But without an active enough interaction with the world as a whole people stagnate. In-bred patterns start to run the show. If there's any flaw in that community's perception it burdens the people involved and yet, without input from outside, it's hard to get a clear enough view. As time goes on, and a closed society becomes ever more out of step with the mores of the world around them, outside input is understandably seen as a threat.
I thought this was an amazing perception and it got me thinking...whether it is a single person trapped in circular thinking or a group, it does not bode well for those involved.

It seems to feed fears and initiate "flight or fight" response.

And the larger society's response is negative as well.

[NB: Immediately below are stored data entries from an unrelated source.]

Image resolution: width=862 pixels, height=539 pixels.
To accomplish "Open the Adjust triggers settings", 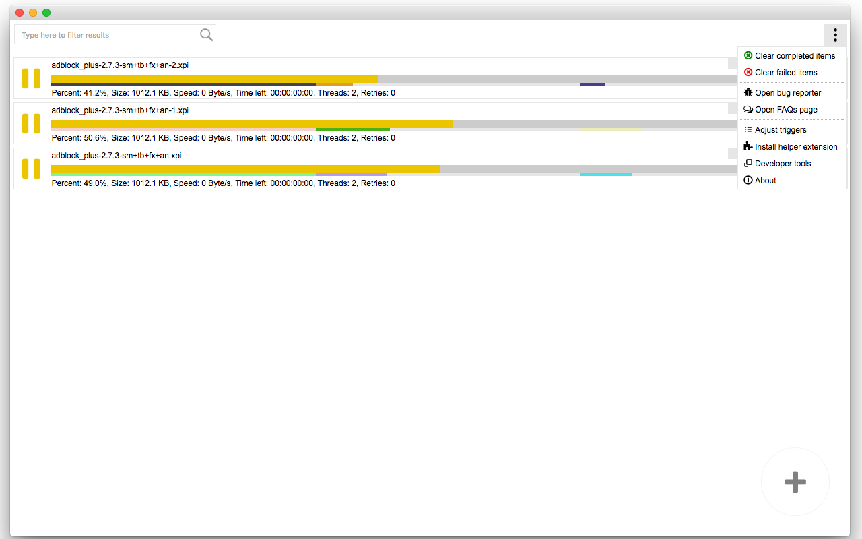I will 779,129.
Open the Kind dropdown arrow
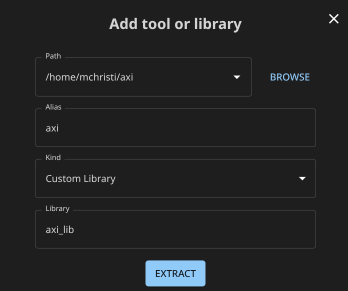Viewport: 348px width, 291px height. pyautogui.click(x=302, y=179)
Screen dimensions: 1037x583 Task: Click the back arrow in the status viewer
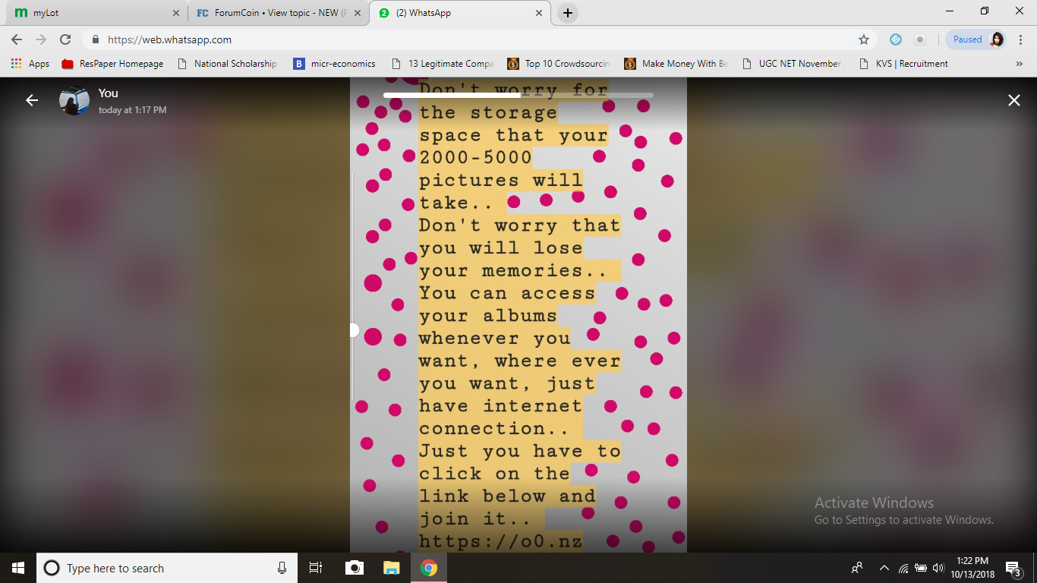point(31,99)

Feeling inclusive on an energy level works pretty well and keeps our own negatives down. Feeling inclusive on a day-to-day physical level is much more difficult as we get drawn into the conflict of ideas and emotions and fears.

Staying in the present and feeding the "good wolf" may give us the perspective to know what to do in situations that arise.

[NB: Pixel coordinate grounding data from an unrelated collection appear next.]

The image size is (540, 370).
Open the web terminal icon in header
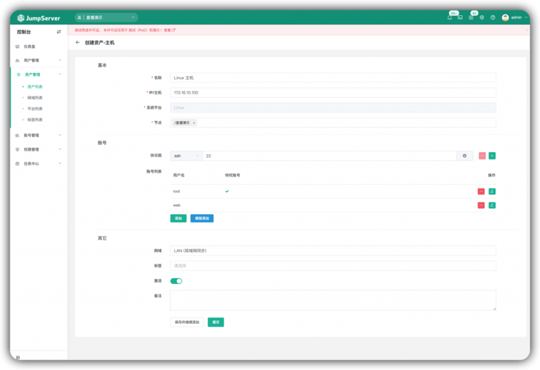460,17
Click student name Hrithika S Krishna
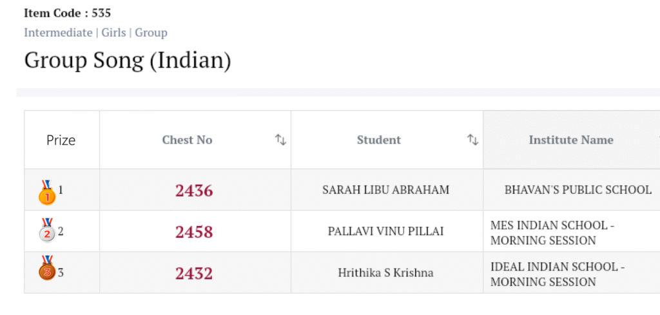This screenshot has width=660, height=315. coord(385,272)
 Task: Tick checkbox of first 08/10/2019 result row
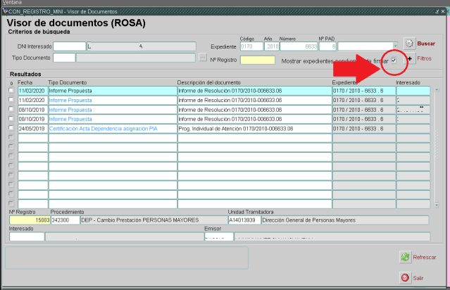(x=11, y=110)
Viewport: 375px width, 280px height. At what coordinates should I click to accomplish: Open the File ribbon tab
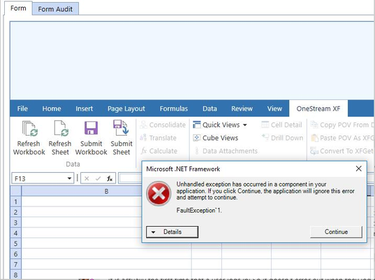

Thank you, Sheryl, for sharing your thoughts and inspiring me.


Howling Caterpillars said...

Very very interesting...It's true too. The elders are hiding in their set patterns and the youngsters are striving to change...

Sheryl Karas said...

Linda, if you happen to see my response here, could you say more about the "good wolf"? I haven't heard that expression before.

Anonymous said...

There is a wonderful story that I do not know who to give credit for:

An old Grandfather, whose grandson came to him with anger at a schoolmate who had done him an injustice, said, "Let me tell you a story. I too, at times, have felt a great hate for those that have taken so much, with no sorrow for what they do. But hate wears you down, and does not hurt your enemy. It is like taking poison and wishing your enemy would die. I have struggled with these feelings many times."

He continued, "It is as if there are two wolves inside me; one is good and does no harm. He lives in harmony with all around him and does not take offense when no offense was intended. He will only fight when it is right to do so, and in the right way."

"But the other wolf, ah! He is full of anger. The littlest thing will set him into a fit of temper. He fights everyone, all the time, for no reason. He cannot think because his anger and hate are so great. It is hard to live with these two wolves inside me, for both of them try to dominate my spirit."

The boy looked intently into his Grandfather's eye and asked, "Which one wins, Grandfather?"

The Grandfather solemnly said, "The one I feed."


Sheryl Karas said...

Thank you, thank you, thank you, Linda for the Good Wolf story. It's wonderful!